Spring cleaning can be daunting – where to start, what to tackle? What you need is a game plan (and in my world, a good spring cleaning list). Start with these tasks and these low-impact tips and your place will be looking – and smelling – fresh in no time.
Ready to start? Here's the list:
1. Dust it all: Dusting is often ignored, but is some of the most noticeable work you can do to freshen up your spaces. Since dust is made up of pollen, random particulates and human and animal dandruff, dusting gets rid of the past and makes way for the new season.
I like to use old socks for dusting, since you can put your hand inside and then easily get into nooks and crannies with your fingers. Paired with a spray cleaner for most surfaces (and olive oil or natural wood cleaners for wood), it makes the task of dusting faster and easier. And you can reuse the socks by just tossing them in the wash.
2. Clean your cleaners: Spring cleaning is a good time to rip up old fabric to make new rags, fill your spray bottles to the top, and make sure all your cleaning supplies are in usable order. And that includes your hardware.
Lisa Nelson Woods, who runs the blog Condo Blues says, “I gave my vacuum a good spring cleaning because it wasn't picking up dirt like it did when it was new. I washed the filters, removed string and dog fur from the roller brush, and discovered a clog in the hose. Now it works like new!”
3. Clean your walls: Wiping down your walls with a damp cloth will get most of the dust and cobwebs off. Brenna Berk, editor of the blog Almost All the Truth, adds, “I have young ones, so my favorite spring cleaning task is to get rid of all the crayon marks that have developed. Yes, that means I am lazy and don't get to them the rest of the year. Use toothpaste and a damp cloth.”
4. De-clutter: Besides dusting, a good de-cluttering will make you feel accomplished because it will make such a visual difference. Anna Hackman, editor of Green Talk advises, “I start to get rid of my clutter by freecyling, giving it away, etc. Also, I clean up my pantry. You can't imagine how many duplicates and empty boxes that I find. Every year it’s the same!”
5. Clean those screens: Putting your screens up is a sure sign of spring, and one of my favorite tasks since it’s both easy and brings fresh air into the house. But take a close look at them first – they might need a wipedown.
Blogger Lisa Borden has figured out the best technique: “I love a good window and screen cleaning with microfiber cloths. I use one wet cloth to wipe and a dry cloth to ensure no moisture is left which looks cleaner and stays cleaner. When you open your windows after winter, you want fresh air to come into your home without all of the polluted stuff stuck in those screens!”
6. De-ick the refrigerator: Start by removing everything from your fridge, and washing out drawers in the kitchen sink using warm water and a bit of soap. Be sure not to put them in the dishwasher as most interior fridge parts are not dishwasher-friendly.
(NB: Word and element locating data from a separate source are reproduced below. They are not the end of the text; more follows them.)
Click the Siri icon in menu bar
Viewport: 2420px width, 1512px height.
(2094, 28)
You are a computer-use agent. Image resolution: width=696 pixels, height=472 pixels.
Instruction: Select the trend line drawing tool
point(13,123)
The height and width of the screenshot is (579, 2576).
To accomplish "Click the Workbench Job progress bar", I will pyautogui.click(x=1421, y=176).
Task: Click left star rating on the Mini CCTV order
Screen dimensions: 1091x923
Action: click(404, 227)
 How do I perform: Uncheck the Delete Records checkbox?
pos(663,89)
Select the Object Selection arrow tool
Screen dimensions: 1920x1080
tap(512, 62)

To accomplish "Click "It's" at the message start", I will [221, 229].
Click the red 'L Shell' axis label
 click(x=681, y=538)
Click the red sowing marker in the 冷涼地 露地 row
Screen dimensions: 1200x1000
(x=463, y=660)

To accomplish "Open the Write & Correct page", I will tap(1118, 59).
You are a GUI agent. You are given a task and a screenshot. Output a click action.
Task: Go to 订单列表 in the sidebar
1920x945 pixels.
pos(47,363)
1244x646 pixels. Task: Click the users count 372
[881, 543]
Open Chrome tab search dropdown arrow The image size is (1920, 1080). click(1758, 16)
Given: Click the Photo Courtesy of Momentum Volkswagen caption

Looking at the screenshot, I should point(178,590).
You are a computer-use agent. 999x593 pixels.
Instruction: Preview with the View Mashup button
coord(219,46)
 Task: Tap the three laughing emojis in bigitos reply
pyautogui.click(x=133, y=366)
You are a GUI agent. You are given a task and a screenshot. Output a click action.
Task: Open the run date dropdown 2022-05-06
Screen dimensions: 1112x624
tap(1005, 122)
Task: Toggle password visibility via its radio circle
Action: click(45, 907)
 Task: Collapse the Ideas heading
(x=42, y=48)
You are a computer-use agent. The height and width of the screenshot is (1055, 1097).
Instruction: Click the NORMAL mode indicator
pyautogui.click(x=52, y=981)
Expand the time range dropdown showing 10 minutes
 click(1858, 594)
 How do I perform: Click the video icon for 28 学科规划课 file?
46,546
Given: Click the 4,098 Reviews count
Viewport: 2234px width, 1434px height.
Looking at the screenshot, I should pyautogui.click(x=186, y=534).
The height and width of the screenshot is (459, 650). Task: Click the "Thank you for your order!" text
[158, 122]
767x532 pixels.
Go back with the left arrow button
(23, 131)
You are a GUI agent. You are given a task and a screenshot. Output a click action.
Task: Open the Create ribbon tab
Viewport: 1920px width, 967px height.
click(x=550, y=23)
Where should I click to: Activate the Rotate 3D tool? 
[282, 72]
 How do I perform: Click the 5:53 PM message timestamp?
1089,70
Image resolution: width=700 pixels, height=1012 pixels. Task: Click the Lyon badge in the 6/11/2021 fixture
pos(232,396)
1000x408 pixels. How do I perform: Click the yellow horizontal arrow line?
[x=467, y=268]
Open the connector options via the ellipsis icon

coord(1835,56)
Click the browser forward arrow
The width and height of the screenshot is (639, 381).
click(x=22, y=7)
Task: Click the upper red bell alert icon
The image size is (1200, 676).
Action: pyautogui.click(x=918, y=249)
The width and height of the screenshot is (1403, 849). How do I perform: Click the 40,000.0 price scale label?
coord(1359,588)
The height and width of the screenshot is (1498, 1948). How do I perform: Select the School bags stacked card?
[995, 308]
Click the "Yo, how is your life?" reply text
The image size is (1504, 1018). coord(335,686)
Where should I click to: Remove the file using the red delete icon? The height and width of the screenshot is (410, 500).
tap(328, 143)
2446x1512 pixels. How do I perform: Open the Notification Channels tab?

Beth Terry, editor at My Plastic Free Life, recommends: “Clean out your refrigerator with baking soda, water, and a Skoy cloth. The baking soda is a good abrasive for stuck-on food. You could use a vinegar/water solution for shelves if they are made of glass, but I just use baking soda and cleaned out the whole thing.”
Before you put items back in, wipe with a sponge or damp cloth and group things together based on use (salad dressings in one part of the door, antipasti like artichokes and olives if you usually eat them at the same time, and beer and drinks in bottles and cans on the bottom shelf, for example). Be sure to rinse out and recycle never-used or expired containers.
7. Get rid of the gunky grease and creepy mold: Cooking grease is a tough one, and tends to migrate around the kitchen. Blogger Leona McEachern of My Healthy Green Family says, “A great cleaner for grease like that on the tops of fans, and the walls around stove is the citrus/vinegar solution. Fill a tall container with lemon/lime/grapefruit/orange peels and cover with white vinegar. Sit for two weeks. Makes a fabulous cleaning solution. Strain and dilute 2:1 Water to citrus/vinegar. It smells awesome too. “
And what about that seemingly ever-present mold in the bathroom? You have to kill the stuff, not just clean it off. But how? McEachern says, “Mix a few teaspoons of tea tree essential oil with two cups of water. Pour into a clean spray bottle, and shake well before use. Spray on mold and let sit for two hours, then wipe off.” This will kill the mold – but if you still have mold stains, just use some hydrogen peroxide, which acts as a natural bleach and can be wiped away easily.